Hacker News new | ask | show | jobs
by devxpy 2863 days ago
Performance doesn't equal Better software.

In fact, I think Performance centric development is a lesser known evil.

> have all your data before creating your processes/pool

Zproc exposes the required API for this (Nothing new, just the python API) :)

https://zproc.readthedocs.io/en/latest/api.html#zproc.Proces... (args and kwargs)

> a massive dataset

Wouldn't you be better off using a Database for that kind of work?

> Because of copy-on-write fork magic, many multiprocessing configurations (including the default) can "send" that data to child processes in constant time

Any resources on how to implement that?

1 comments

> Any resources on how to implement that?

  big_data = read_huge_binary_or_string()

  def process_range(rng):
    start, end = rng
    do_something(big_data[start:end])

  pool = multiprocesing.Pool(2)
  pool.map(process_range, [
    (0, 10000),
    (10001, len(big_data),
  ])
Also, after doing some research:

The `multiprocessing.Pool` uses a `multiprocessing.Queue` in the background to retrieve the results after completion.

The `multiprocessing.Queue` in turn uses `multiprocessing.connection.Pipe` and sends the pickled objects over to the wire.

So I don't see how this is any better than ZMQ.

Just because stuff has an API that doesn't look like message passing doesn't mean it can't be doing that in the background. Which is funny, because that's the whole point of ZProc.

I realize the subtle difference that Cpython uses pipes, not sockets, unlike ZMQ. But that doesn't really make a difference now, does it?

Proof:

Process Pool worker, returning the result by using `outqueue.put()`

https://github.com/python/cpython/blob/86b89916d1b0a26c1e77f...

multiprocessing Queue, initializing a Pipe

https://github.com/python/cpython/blob/86b89916d1b0a26c1e77f...

multiprocessing Queue serializing data to send it using that Pipe

https://github.com/python/cpython/blob/86b89916d1b0a26c1e77f...

No pipes or queues are used as part of the example code above.

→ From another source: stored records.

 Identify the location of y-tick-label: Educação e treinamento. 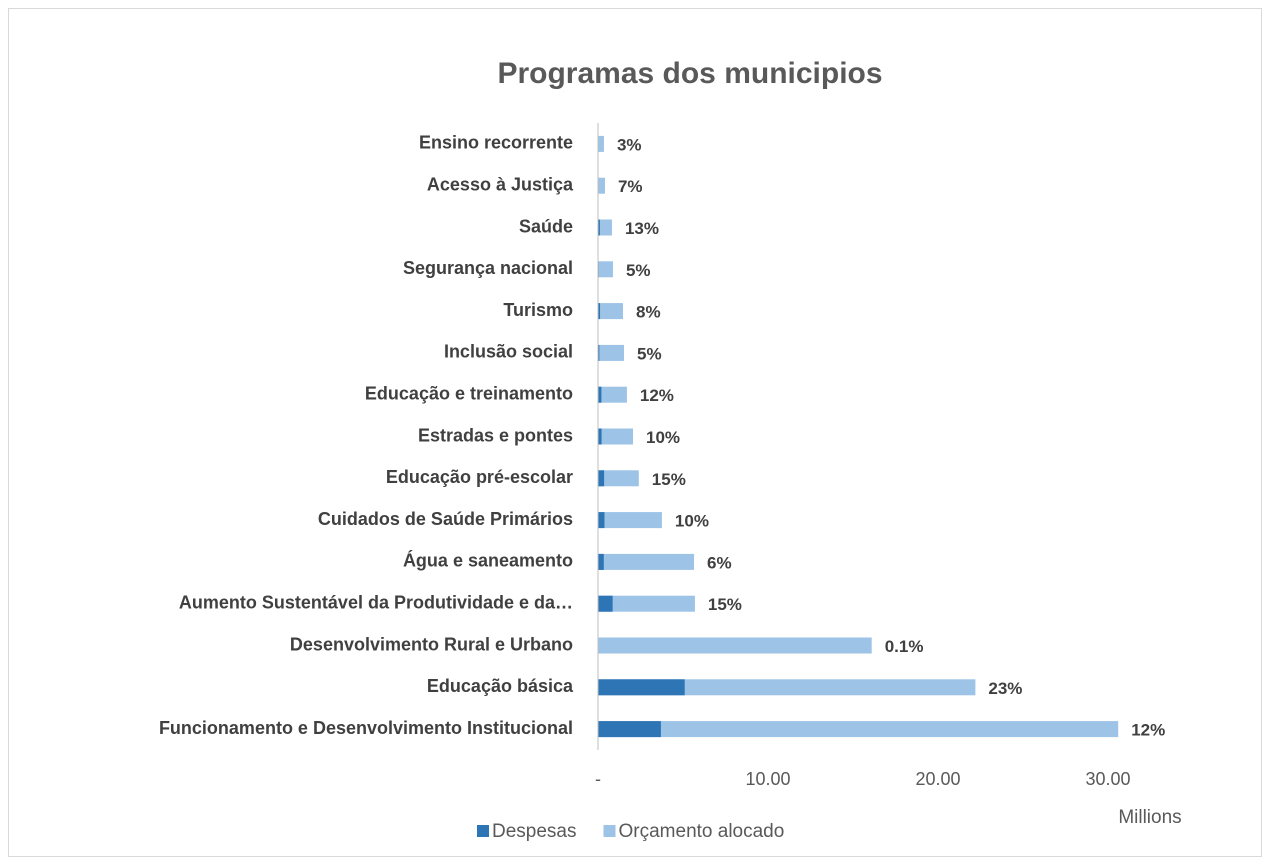
(469, 393).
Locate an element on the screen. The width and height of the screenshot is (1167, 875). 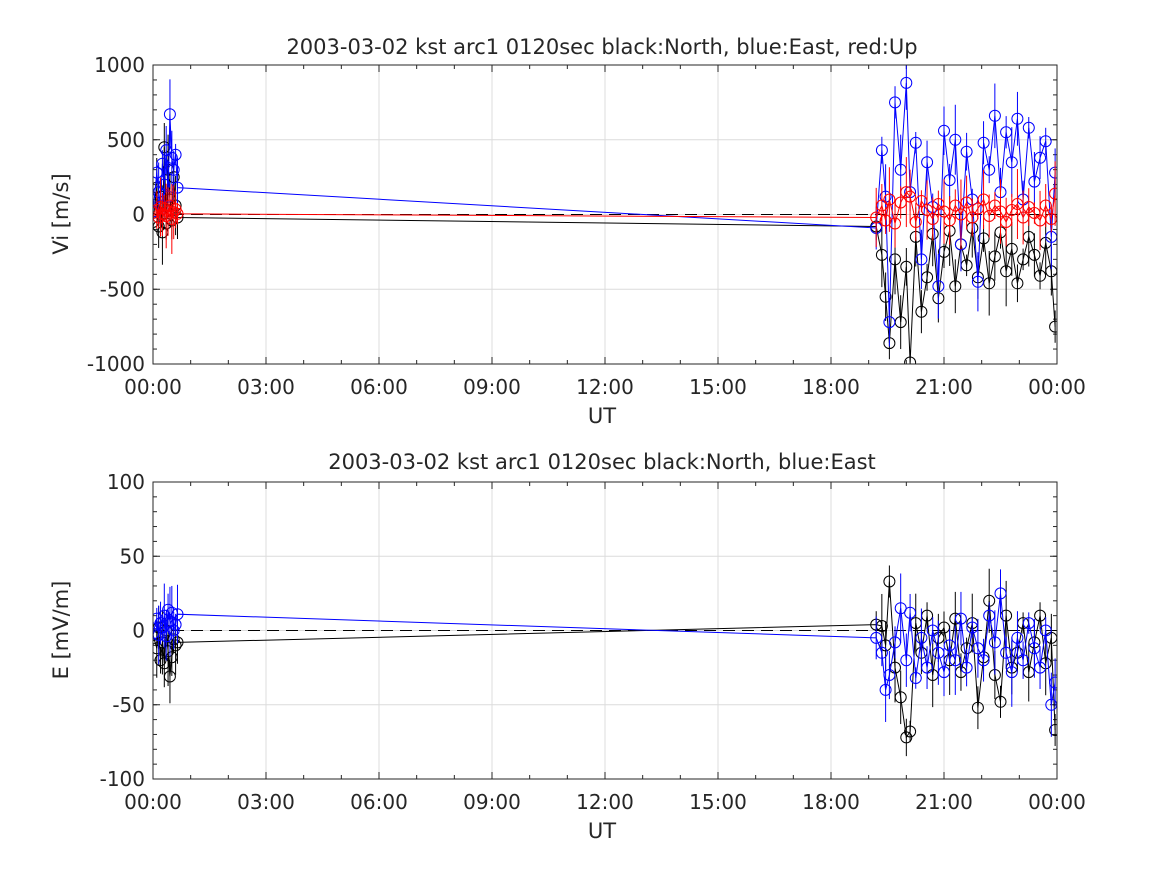
velocity-x-tick-label: 18:00 is located at coordinates (831, 387).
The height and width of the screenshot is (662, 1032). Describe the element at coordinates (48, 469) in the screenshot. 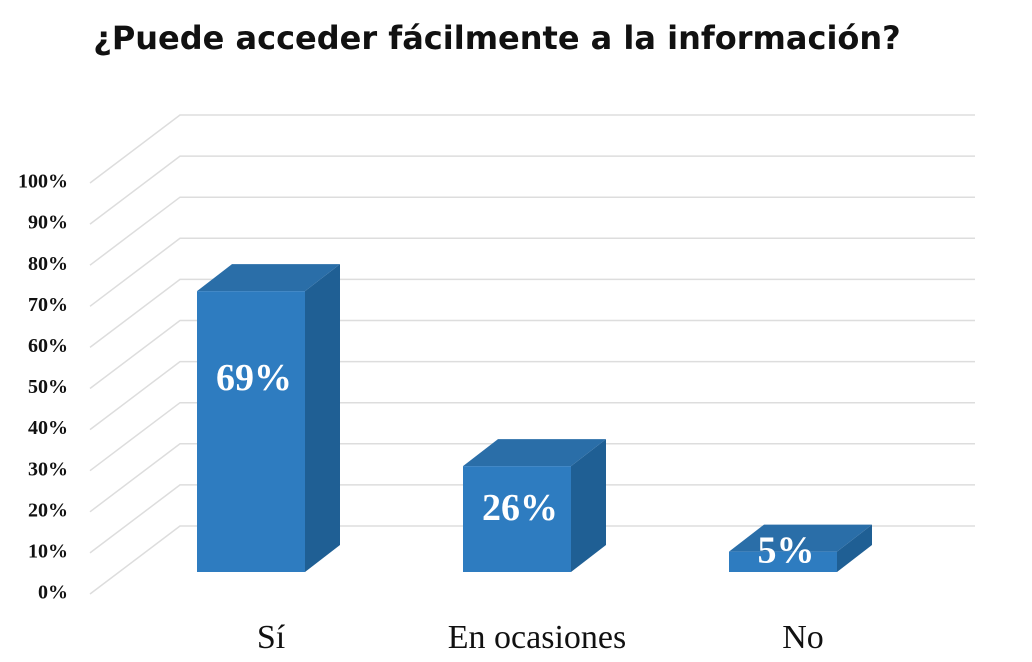

I see `y-tick-label: 30%` at that location.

It transfers the large piece of data without serialization.

The point of the original post is that MP lets you do more than just serialize/ship data around after pool start time; there are substantial optimizations you can do if you know lots of the data you need to process early on.

Right, that only concerns sending data at startup, which both Python (and zproc) already do.

I thought you were talking about sending data to child processes in constant* time, while it was running.